Am Samstag ist Metronomy der Headliner auf dem Cowperplatz. Joe Mounts Soloprojekt wird hier zur kompakten Band. In der Gießhalle präsentiert sich u. a. Singer-Songwriter-Senkrechtstarter Rossevelt und in der Gebläsehalle Hauschka, der für sein jüngstes Album auf die Tischtennisbälle im Flügel verzichtet hat. Am Gasometer gibt’s u. a. ein Wiedersehen mit Paperstreet Empire. Um Mitternacht steigt in der Gebläsehalle die „Burn the City“-Aftershowparty.

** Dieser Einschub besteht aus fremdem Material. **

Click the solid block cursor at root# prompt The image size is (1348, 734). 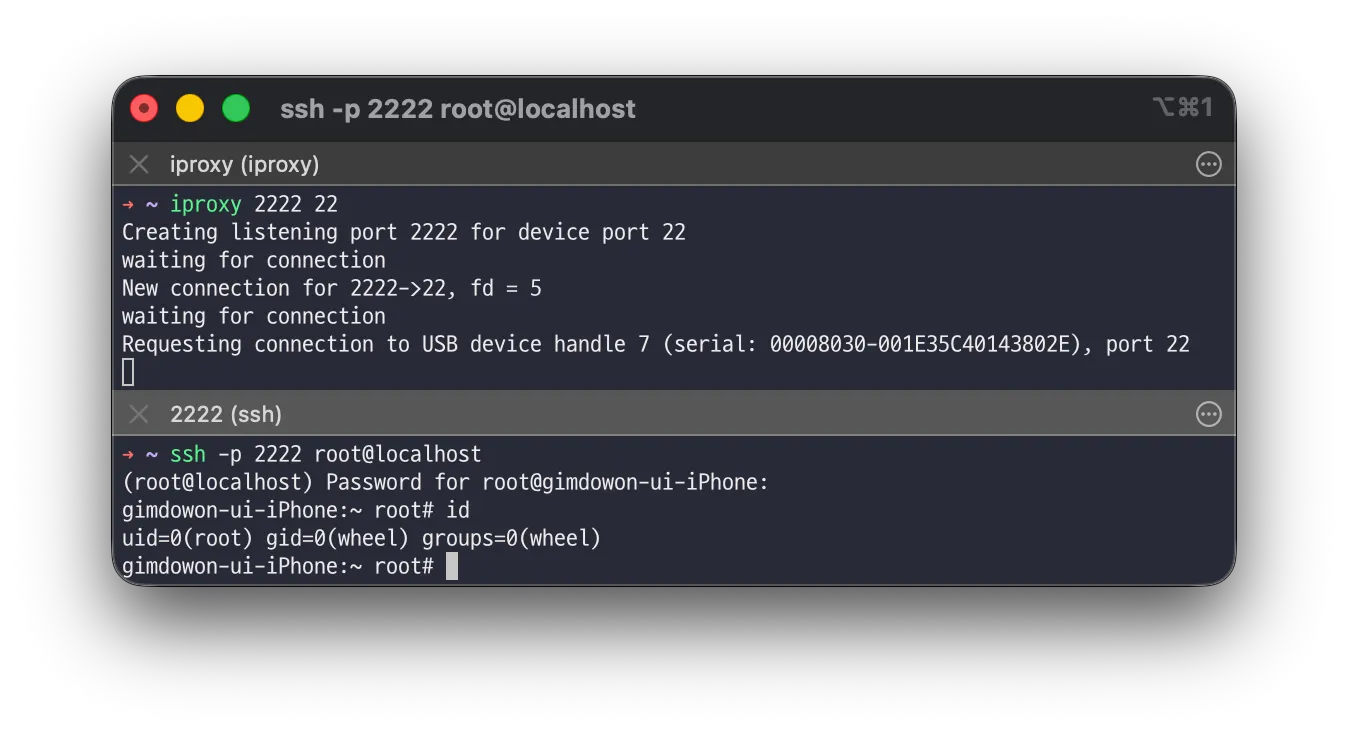click(x=452, y=566)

Am Sonntag sind Traumzeit-Rückkehrer Marcus Wiebusch mit Kettcar und Frank Turner & The Sleeping Souls die großen Namen.

Große bauliche Änderungen gegenüber dem Vorjahr gibt’s keine; wie gehabt ist neben der Gasometerbühne auch die Gastro-Meile ohne Ticket zugänglich.